__Vorgegebener Text__

Finanzchef Hirschi räumt seinen Posten. Strategische Weichenstellungen stehen an.
Es ist mehr als eine Personalie. Nach zwölf Jahren im Amt verlässt Finanzchef Michel Hirschi Ende September Meyer Burger (MBTN 0.617 -2.06%). Hirschi war der letzte Mohikaner im operativen Management des Unternehmens, der letzte Überlebende aus der Ära von Peter Pauli, dem langjährigen Konzernchef, der für Aufstieg und Fall des Solarspezialisten steht.
Die Rücktrittserklärung Hirschis fällt zeitlich mit der über die Medien geäusserten Kritik des Hauptaktionärs, des russischen Milliardärs Petr Kondrashev, und seiner Mitstreiter zusammen. Sie fordern seit Monaten den Rücktritt Hirschis wie auch des langjährigen VR-Präsidenten Alexander Vogel. Mit dem Abgang Hirschis ist nun ein Teil der Forderungen des russischen Investors erfüllt.

__Daten__

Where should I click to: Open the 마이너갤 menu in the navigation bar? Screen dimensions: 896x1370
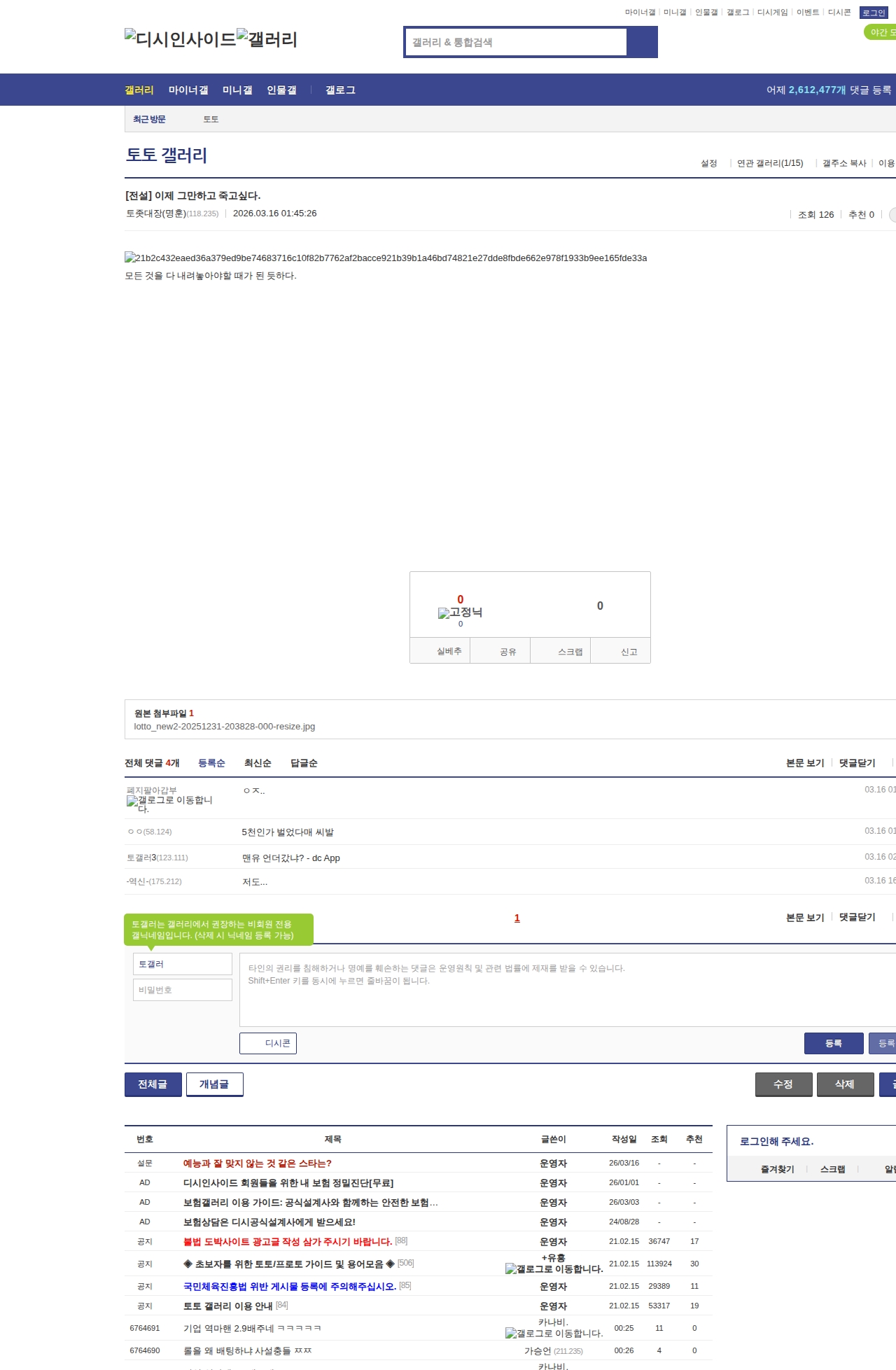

__Aufgabe__
Schreiben Sie aus dem Text über Hirschis Rücktritt den Abschnitt von "Die Rücktrittserklärung Hirschis" bis einschließlich "russischen Investors erfüllt." wortgetreu ab. Die Zeilen werden hierfür nicht gebraucht.

__Lösung__
Die Rücktrittserklärung Hirschis fällt zeitlich mit der über die Medien geäusserten Kritik des Hauptaktionärs, des russischen Milliardärs Petr Kondrashev, und seiner Mitstreiter zusammen. Sie fordern seit Monaten den Rücktritt Hirschis wie auch des langjährigen VR-Präsidenten Alexander Vogel. Mit dem Abgang Hirschis ist nun ein Teil der Forderungen des russischen Investors erfüllt.